Question

The vertices of a triangle OBC are (0, 0), (−3, −1) & (−1, 3) respectively Then the equation of the line parallel to BC which is at $\dfrac{1}{2}$ from the origin is

A. $\text{2x+2y-}\sqrt{\text{2}}=0$

B. $\text{2x+2y-}\sqrt{\text{2}}=0$

C. $\text{2x-2y+}\sqrt{\text{2}}=0$

D. None of these.

Answer 1

Hint: First, try to compute the slope of the line BC. As the required line is parallel to the side BC, therefore the slope will be the same. Now find the intercept to get the equation.

Complete step by step solution: 

Vertices of the triangle are:-

O (0, 0), B (−3, −1), C (−1, 3)

Slope of BC:-$\dfrac{\text{3+1}}{\text{-1+3}}\text{=2}$

Formula:-slope between $\left( {{x}_{1}},y, \right)$ &\[\left( {{x}_{2}},{{y}_{2}} \right)\] is $\text{m}=\dfrac{{{y}_{2}}-{{y}_{1}}}{{{x}_{2}}-{{x}_{1}}}$

Equation of line is given by $\text{y=mx+c}$

\[\therefore y=2x+c\]

Thus we get m = 2

Distance from the origin is given by

$\text{d=}\left| \dfrac{\text{c}}{\sqrt{\text{1+}{{\text{m}}^{\text{2}}}}} \right|$

\[\therefore \dfrac{\text{1}}{\text{2}}\text{=}\dfrac{\left| \text{c} \right|}{\sqrt{\text{5}}}\]

$\text{c=+}\dfrac{\sqrt{\text{5}}}{\text{2}}\text{,}\dfrac{\text{-}\sqrt{\text{5}}}{\text{2}}$

But c can’t take negative value hence required line equation is $\text{y=2x+}\dfrac{\sqrt{\text{5}}}{\text{2}}$

Therefore, Option (D) is the correct option.

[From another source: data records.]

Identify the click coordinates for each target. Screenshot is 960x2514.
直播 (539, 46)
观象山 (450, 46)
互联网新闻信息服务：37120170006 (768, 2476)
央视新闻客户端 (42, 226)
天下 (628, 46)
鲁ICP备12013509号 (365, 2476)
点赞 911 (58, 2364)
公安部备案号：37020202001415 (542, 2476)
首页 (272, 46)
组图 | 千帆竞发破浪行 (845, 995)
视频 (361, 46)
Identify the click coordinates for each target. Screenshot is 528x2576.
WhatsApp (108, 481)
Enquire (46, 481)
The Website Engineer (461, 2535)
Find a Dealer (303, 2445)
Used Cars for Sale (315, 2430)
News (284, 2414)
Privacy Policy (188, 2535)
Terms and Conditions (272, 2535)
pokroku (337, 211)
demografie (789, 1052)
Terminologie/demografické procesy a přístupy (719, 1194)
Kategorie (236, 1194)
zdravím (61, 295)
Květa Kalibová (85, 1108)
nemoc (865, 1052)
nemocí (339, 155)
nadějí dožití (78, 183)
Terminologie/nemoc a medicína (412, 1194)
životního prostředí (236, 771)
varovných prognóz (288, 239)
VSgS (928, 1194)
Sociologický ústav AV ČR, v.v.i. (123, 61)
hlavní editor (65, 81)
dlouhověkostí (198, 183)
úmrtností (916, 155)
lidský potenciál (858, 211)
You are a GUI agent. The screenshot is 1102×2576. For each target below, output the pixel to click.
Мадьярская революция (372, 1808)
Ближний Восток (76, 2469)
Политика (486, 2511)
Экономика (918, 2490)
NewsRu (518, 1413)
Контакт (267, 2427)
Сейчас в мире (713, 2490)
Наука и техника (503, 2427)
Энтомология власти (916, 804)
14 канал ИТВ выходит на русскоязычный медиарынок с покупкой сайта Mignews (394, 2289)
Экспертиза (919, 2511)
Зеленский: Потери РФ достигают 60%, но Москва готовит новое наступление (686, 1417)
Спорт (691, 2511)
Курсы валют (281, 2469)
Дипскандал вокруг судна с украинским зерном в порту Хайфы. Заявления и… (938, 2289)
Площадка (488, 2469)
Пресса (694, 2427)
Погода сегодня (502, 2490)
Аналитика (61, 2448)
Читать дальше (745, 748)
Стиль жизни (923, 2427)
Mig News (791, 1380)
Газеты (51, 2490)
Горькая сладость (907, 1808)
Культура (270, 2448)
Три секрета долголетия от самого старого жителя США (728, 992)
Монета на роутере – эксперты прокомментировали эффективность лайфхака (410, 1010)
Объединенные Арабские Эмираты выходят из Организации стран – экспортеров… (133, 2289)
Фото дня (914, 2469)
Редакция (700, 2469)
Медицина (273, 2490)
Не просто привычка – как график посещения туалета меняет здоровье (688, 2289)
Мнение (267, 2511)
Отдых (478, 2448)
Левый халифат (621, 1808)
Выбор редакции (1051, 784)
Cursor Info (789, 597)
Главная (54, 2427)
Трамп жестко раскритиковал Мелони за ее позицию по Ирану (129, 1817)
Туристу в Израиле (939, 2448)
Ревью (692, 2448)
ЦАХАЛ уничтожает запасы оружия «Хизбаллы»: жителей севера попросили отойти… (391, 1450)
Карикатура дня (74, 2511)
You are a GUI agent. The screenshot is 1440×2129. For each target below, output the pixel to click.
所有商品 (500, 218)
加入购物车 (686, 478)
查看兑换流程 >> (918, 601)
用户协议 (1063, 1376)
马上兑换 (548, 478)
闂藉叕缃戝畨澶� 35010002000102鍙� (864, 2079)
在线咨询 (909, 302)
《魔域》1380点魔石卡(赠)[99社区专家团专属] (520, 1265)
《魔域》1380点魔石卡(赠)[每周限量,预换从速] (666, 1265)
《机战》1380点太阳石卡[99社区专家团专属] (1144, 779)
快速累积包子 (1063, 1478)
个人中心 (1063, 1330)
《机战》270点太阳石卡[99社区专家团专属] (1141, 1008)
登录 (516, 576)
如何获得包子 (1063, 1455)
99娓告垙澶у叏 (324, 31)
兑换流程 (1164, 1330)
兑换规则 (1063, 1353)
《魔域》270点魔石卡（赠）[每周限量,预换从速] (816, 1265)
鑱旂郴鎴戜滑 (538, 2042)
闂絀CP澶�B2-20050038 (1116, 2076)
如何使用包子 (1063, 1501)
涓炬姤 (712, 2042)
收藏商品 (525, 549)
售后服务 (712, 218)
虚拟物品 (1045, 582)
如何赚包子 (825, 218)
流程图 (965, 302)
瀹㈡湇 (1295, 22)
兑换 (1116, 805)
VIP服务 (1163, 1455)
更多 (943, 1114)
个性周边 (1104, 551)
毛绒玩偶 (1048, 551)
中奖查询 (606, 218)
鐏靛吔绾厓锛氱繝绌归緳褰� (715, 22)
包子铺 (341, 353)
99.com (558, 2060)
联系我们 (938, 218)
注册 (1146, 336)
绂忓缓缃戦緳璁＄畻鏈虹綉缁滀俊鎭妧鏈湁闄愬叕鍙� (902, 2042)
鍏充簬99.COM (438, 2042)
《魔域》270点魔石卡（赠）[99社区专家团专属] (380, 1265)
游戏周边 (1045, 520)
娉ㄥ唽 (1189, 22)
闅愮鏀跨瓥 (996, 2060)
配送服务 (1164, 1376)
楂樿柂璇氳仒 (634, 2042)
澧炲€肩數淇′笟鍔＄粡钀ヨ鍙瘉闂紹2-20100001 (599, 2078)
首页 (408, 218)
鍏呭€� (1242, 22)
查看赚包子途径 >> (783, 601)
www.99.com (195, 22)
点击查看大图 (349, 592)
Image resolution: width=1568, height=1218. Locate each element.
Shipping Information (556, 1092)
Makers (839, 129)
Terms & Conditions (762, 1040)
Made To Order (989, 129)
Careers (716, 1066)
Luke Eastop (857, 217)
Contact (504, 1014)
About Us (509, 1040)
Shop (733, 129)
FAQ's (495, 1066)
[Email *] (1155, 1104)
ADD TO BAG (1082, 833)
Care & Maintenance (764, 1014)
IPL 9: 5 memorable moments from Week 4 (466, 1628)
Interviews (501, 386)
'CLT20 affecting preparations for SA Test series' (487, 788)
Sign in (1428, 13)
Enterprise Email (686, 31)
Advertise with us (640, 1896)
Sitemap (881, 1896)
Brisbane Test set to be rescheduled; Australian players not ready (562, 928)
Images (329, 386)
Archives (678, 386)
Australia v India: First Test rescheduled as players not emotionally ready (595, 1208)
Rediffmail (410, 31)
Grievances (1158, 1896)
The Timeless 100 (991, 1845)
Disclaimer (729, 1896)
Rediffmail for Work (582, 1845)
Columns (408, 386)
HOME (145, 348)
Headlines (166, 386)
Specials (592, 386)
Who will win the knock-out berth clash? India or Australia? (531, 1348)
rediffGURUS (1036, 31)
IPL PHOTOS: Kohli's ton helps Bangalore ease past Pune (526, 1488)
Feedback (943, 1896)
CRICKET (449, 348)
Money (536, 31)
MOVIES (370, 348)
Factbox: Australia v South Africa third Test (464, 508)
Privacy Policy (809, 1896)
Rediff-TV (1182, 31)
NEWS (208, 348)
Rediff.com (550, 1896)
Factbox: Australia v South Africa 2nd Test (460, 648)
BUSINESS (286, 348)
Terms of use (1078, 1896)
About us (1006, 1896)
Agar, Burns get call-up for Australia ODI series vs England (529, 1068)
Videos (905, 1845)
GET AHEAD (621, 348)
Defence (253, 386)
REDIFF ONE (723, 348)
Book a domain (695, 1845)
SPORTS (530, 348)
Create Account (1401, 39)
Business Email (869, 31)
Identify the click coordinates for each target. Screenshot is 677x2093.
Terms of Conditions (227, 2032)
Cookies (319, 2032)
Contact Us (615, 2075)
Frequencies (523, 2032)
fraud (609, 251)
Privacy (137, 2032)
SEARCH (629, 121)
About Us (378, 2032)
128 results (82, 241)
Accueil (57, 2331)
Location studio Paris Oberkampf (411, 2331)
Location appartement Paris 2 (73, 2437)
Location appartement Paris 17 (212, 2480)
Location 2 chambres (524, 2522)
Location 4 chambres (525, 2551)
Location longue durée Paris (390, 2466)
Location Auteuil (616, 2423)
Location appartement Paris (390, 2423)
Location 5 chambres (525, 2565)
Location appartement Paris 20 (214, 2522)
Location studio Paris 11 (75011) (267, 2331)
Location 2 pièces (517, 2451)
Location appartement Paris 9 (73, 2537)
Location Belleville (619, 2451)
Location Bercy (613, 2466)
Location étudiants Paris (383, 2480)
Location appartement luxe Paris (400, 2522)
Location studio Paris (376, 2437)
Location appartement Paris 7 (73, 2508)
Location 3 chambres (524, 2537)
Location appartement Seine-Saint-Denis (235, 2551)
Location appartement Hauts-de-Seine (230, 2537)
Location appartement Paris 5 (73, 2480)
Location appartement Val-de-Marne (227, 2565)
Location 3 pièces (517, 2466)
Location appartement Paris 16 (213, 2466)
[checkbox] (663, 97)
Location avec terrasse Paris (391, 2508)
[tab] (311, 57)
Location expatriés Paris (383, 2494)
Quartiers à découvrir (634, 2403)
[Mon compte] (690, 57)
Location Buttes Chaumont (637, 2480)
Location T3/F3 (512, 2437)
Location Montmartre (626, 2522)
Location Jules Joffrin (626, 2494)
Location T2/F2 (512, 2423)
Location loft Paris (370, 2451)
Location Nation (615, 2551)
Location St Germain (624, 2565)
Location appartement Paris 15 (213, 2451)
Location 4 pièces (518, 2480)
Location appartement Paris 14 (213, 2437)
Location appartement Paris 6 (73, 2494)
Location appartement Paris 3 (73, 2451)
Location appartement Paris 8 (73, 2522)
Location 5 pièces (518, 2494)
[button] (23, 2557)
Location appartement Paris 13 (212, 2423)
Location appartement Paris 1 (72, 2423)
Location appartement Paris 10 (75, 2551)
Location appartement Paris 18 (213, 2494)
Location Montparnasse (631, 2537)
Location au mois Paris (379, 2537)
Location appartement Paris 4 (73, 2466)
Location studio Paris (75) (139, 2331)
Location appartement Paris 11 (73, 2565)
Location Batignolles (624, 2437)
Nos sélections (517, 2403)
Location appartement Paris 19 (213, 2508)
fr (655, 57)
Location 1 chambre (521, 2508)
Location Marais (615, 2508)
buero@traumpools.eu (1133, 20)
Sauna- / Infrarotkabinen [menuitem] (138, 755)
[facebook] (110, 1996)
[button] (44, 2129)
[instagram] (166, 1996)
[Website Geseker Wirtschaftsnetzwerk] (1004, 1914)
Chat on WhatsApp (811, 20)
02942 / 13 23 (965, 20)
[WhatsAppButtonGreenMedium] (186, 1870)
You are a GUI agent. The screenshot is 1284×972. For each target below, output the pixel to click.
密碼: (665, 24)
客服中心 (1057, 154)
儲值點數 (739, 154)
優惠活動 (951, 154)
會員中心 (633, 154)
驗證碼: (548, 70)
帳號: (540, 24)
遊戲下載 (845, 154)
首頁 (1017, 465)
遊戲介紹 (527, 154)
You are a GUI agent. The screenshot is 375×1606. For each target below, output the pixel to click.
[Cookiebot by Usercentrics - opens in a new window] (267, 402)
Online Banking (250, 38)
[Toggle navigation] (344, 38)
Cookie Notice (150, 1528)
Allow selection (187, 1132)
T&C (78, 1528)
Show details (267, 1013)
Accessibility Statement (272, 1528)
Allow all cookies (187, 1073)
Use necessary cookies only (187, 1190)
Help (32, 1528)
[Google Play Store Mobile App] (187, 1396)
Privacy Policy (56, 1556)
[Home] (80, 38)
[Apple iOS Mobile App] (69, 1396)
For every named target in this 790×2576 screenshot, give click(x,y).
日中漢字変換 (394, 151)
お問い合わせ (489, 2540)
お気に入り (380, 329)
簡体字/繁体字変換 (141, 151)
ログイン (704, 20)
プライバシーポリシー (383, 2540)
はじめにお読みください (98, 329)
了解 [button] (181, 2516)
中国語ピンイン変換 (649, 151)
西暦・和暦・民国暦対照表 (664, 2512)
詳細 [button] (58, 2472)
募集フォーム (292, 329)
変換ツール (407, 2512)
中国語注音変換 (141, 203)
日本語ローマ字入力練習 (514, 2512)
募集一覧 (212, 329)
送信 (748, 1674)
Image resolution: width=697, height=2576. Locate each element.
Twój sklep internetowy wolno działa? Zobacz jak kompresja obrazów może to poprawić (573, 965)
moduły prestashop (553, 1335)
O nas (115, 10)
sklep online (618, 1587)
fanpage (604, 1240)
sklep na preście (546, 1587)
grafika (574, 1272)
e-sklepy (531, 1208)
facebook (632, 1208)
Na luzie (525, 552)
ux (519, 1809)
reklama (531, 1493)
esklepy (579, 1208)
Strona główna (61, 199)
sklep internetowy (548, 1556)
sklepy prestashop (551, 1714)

Note: Though we get 2 values for C, we should only choose I value depending on which quadrants the point of the triangle lie Do not forget to take the mod value of C while calculating distance. because distance can’t be negative and this feature can be achieved by using the mod function or modulus.